_What the exercise asks_
Please repeat exactly the lines from the one containing "This screenshot has width=500, height=500." through the last line of the records, both included, and nothing else, leaving out any pictures.

[[ Available data open ]]

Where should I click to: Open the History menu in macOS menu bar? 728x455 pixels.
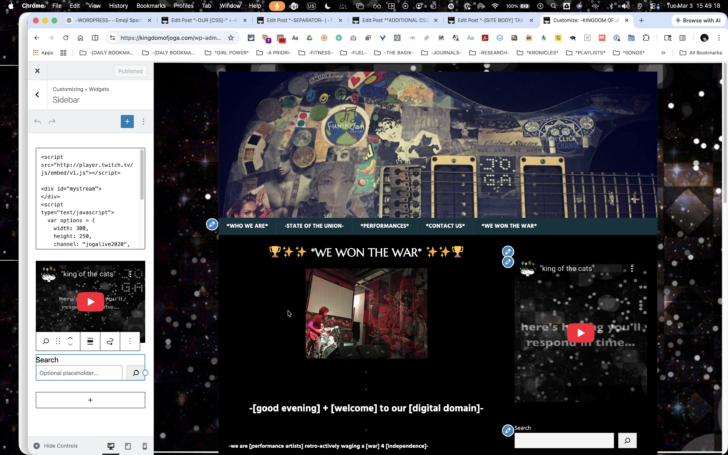[x=118, y=6]
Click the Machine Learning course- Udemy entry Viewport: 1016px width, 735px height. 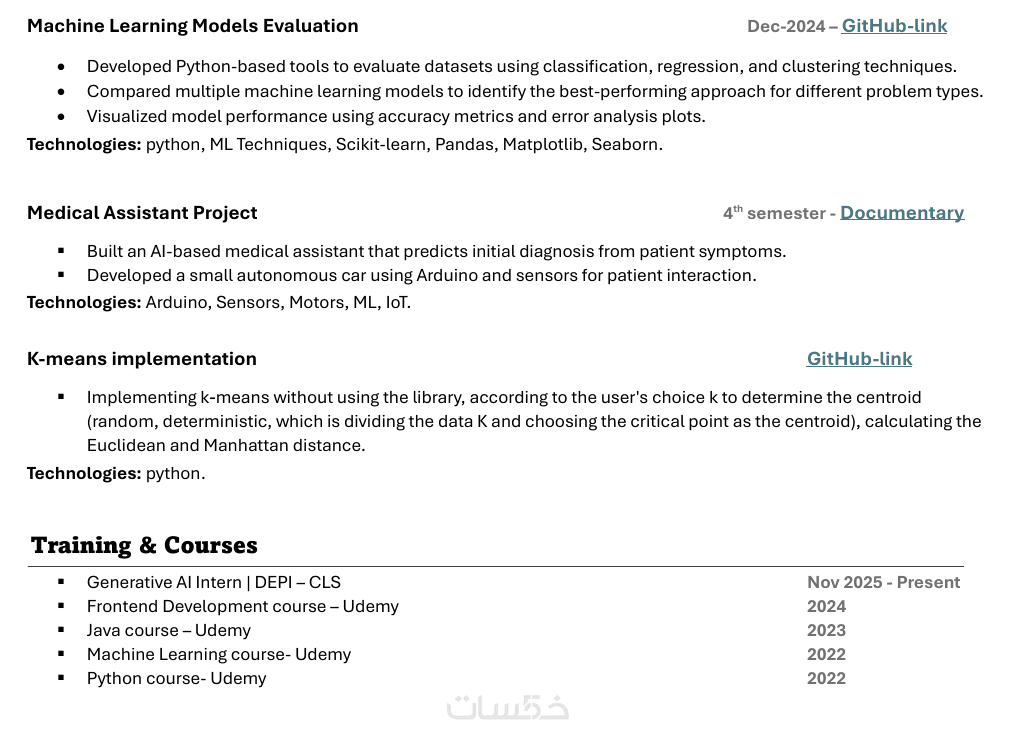click(218, 654)
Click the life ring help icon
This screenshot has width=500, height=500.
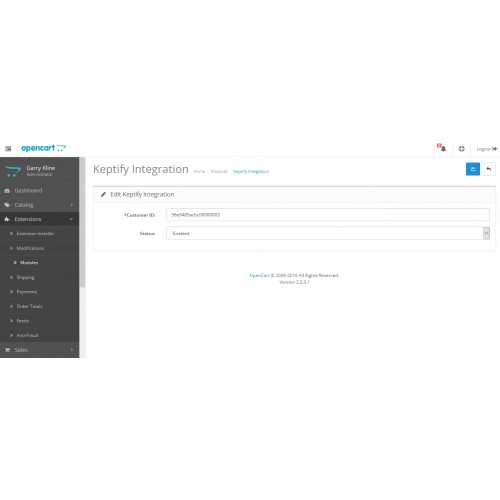coord(461,149)
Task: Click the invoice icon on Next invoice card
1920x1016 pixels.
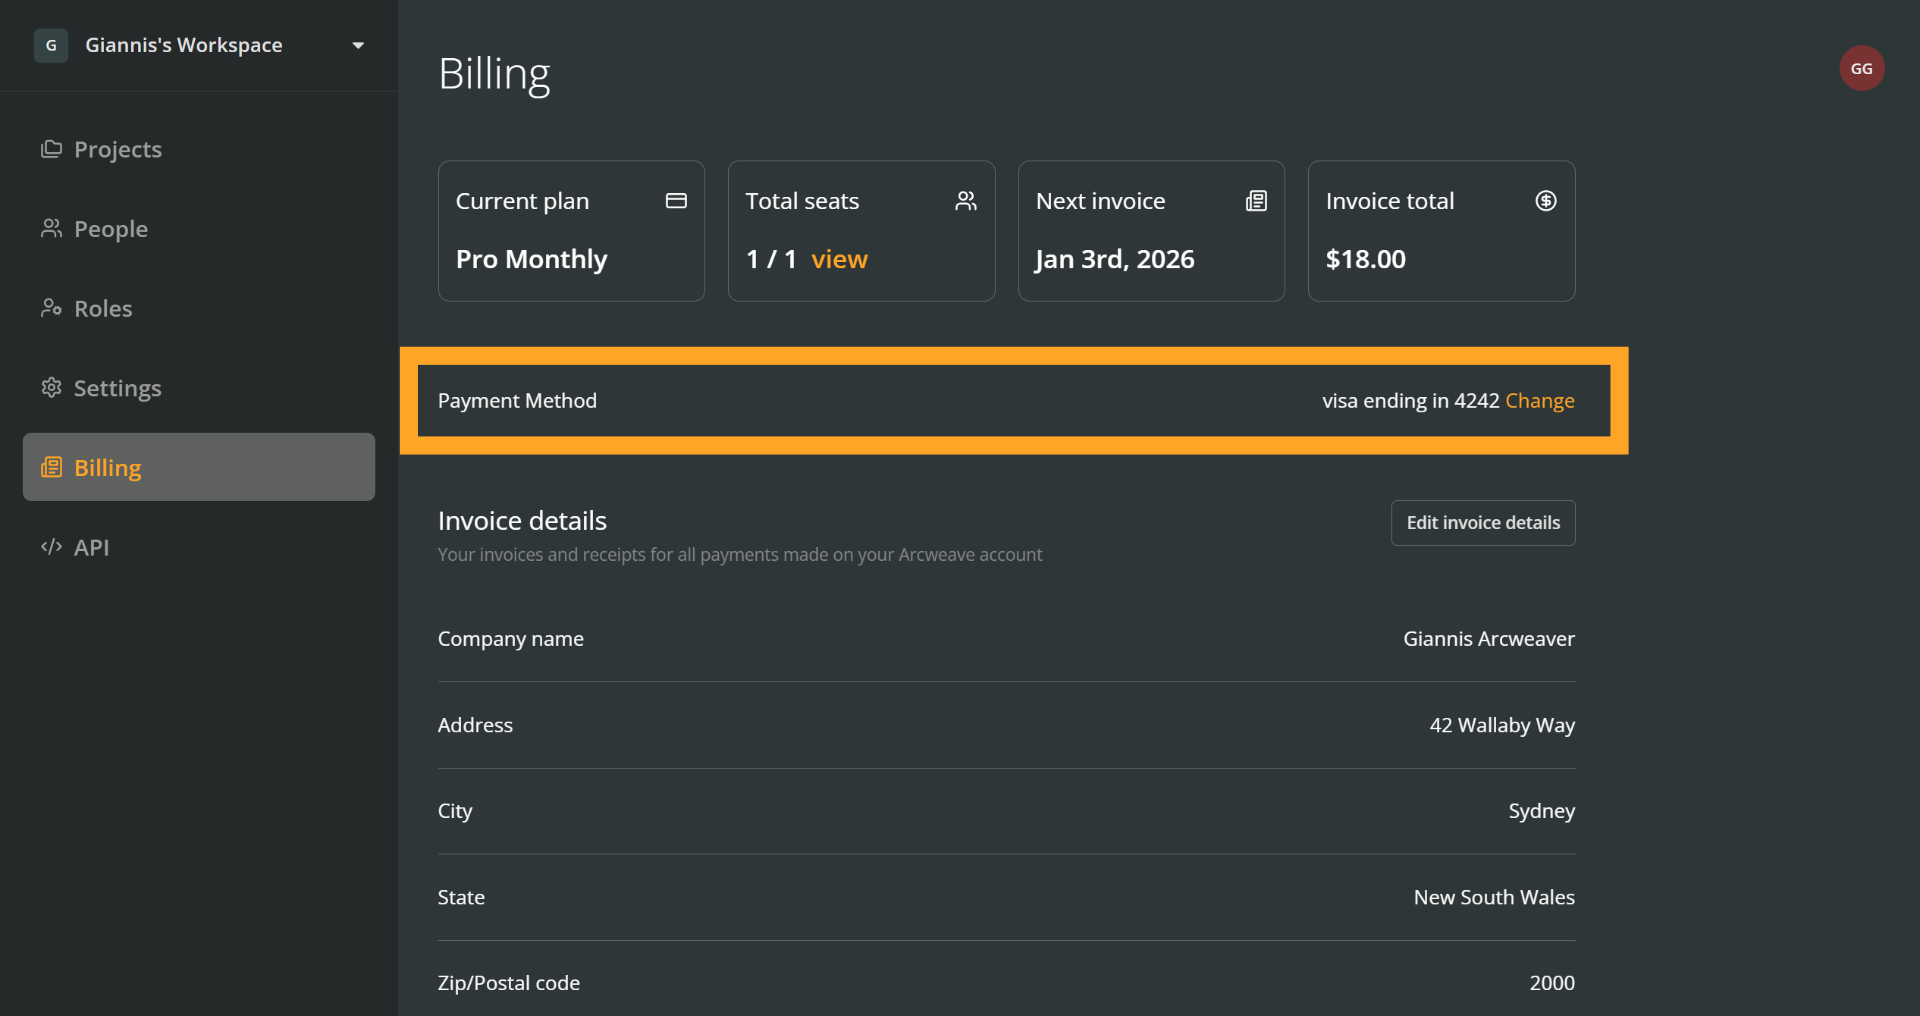Action: pos(1256,201)
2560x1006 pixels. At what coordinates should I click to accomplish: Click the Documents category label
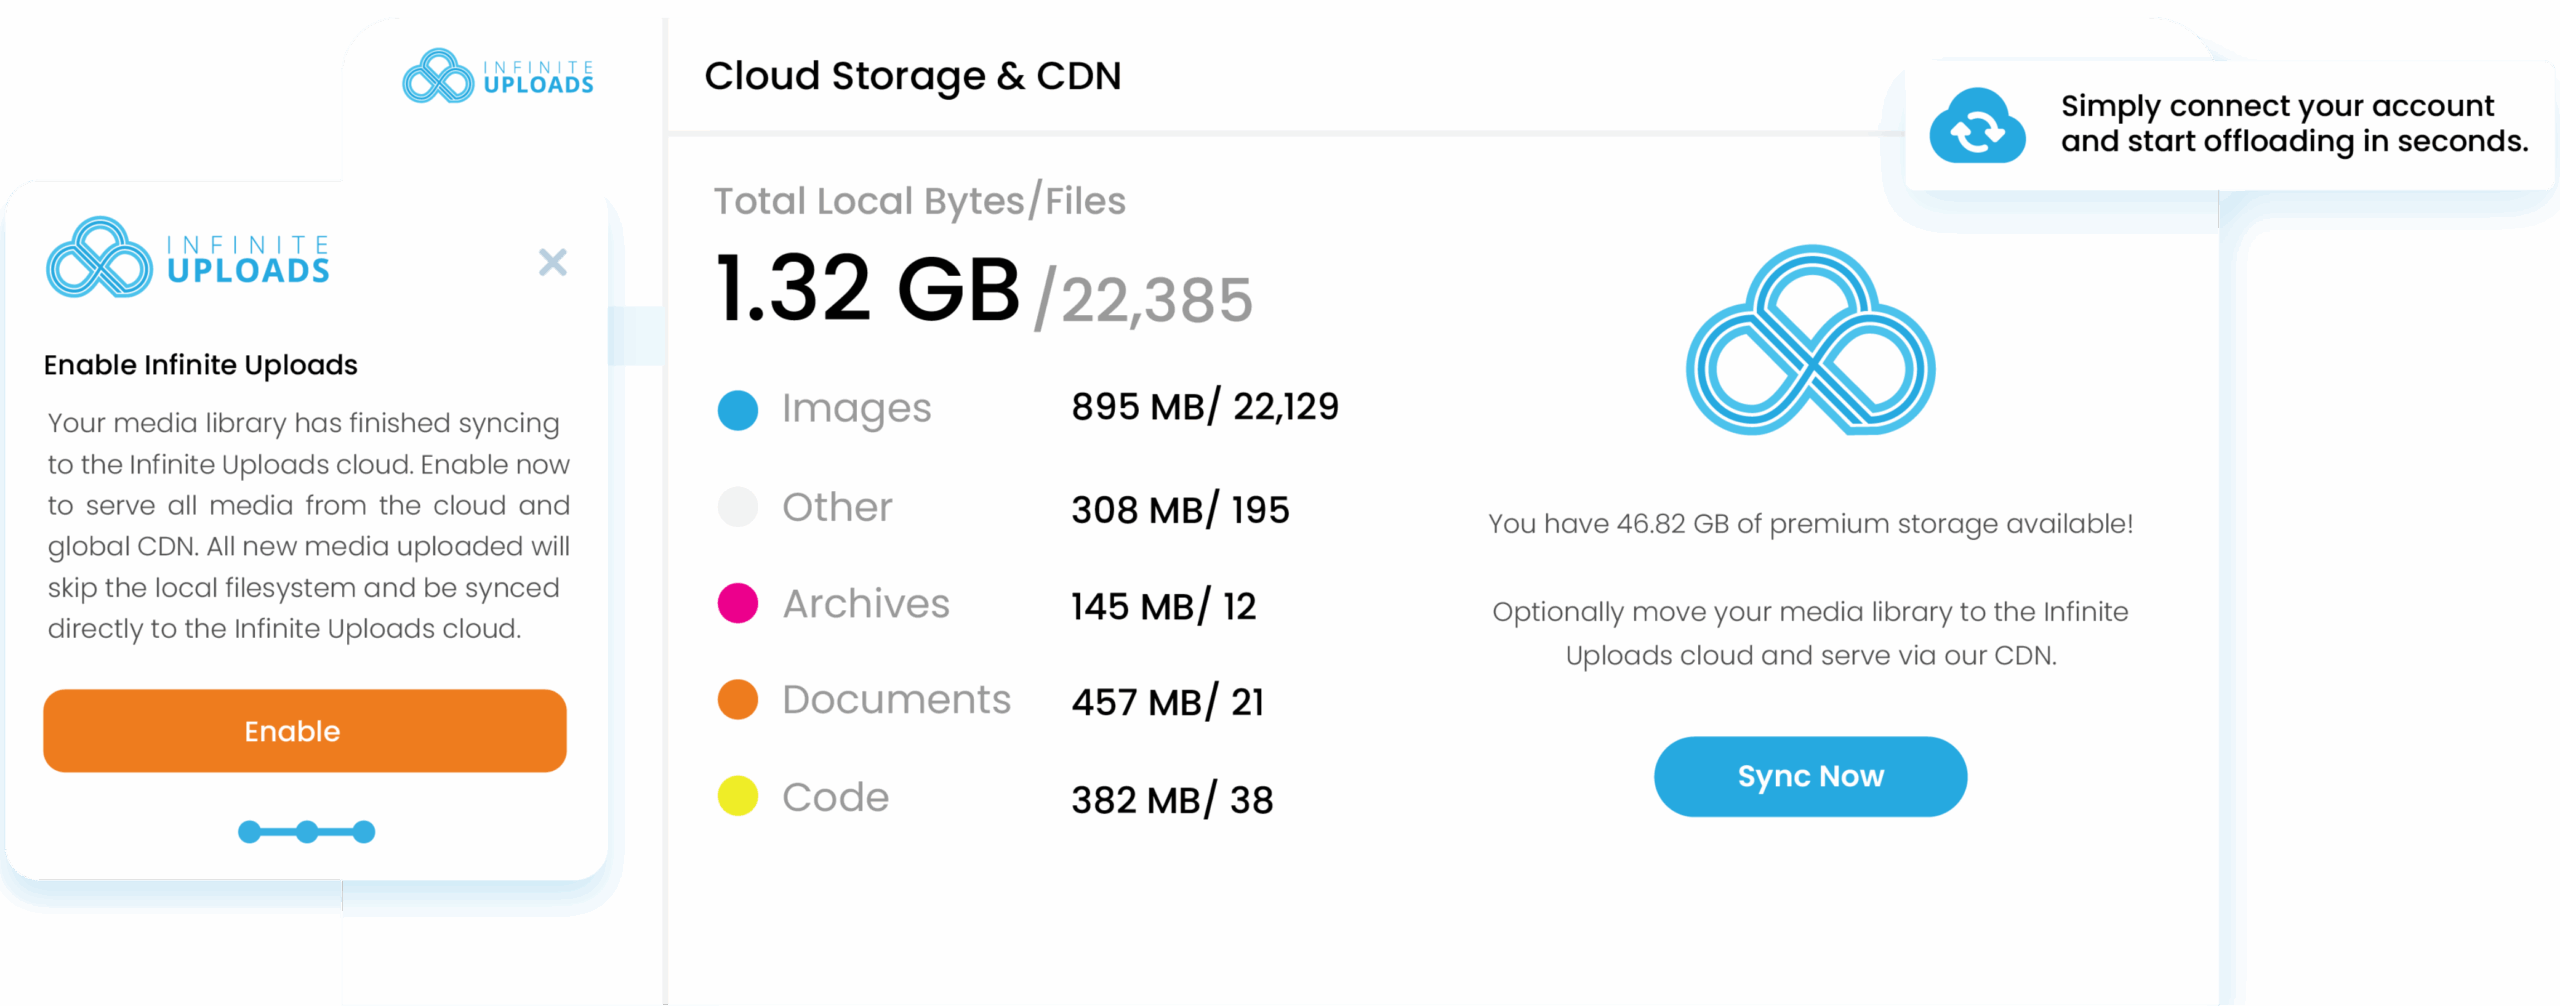[896, 700]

[[ Available data closed ]]

_Result of this exercise_
This screenshot has width=500, height=500.
coord(461,149)
Task: Click the invoice icon on Next invoice card
1920x1016 pixels.
Action: pos(1256,201)
2560x1006 pixels. At what coordinates should I click to accomplish: Click the Documents category label
[896, 700]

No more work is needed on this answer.